■ Assignment:
Scan the records below and copy every line that contains the string "computer".

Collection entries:
§

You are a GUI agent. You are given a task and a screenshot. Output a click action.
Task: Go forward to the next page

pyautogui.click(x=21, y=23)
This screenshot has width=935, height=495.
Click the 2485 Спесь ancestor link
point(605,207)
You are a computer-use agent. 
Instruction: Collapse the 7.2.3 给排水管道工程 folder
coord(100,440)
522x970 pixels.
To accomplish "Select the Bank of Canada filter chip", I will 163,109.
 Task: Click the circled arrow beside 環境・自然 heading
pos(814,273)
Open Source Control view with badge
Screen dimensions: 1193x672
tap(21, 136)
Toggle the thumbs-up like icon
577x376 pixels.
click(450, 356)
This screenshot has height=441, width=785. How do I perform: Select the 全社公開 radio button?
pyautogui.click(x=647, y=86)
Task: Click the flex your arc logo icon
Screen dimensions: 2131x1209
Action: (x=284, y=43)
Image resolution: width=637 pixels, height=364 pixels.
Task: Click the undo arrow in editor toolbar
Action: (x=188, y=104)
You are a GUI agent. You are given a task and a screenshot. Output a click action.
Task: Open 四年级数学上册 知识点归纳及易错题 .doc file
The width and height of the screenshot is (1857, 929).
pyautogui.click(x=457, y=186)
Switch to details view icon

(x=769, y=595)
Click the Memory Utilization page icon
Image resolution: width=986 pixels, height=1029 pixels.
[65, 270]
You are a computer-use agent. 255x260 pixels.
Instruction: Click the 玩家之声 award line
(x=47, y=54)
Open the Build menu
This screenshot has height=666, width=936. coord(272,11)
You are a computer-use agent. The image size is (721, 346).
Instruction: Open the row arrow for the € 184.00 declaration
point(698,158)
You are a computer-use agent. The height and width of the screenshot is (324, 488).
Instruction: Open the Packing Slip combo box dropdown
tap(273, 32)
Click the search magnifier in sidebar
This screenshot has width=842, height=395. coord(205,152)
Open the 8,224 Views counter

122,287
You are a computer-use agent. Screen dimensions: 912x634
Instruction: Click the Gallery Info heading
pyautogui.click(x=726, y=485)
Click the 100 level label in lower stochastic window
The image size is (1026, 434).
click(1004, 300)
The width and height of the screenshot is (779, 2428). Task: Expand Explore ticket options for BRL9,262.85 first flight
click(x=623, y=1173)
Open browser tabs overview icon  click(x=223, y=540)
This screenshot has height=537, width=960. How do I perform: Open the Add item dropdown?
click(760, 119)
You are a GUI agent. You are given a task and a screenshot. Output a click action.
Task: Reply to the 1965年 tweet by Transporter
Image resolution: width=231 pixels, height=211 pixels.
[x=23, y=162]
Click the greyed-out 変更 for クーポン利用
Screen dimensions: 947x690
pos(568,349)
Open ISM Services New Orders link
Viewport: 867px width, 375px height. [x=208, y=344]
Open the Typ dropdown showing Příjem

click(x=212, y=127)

§

■ Response to the task:
You are a computer-use agent. 
You are a computer-use agent. 255x260 pixels.
You are a computer-use agent. The image size is (721, 346).
You are a computer-use agent. The height and width of the screenshot is (324, 488).
You are a computer-use agent. Screen dimensions: 912x634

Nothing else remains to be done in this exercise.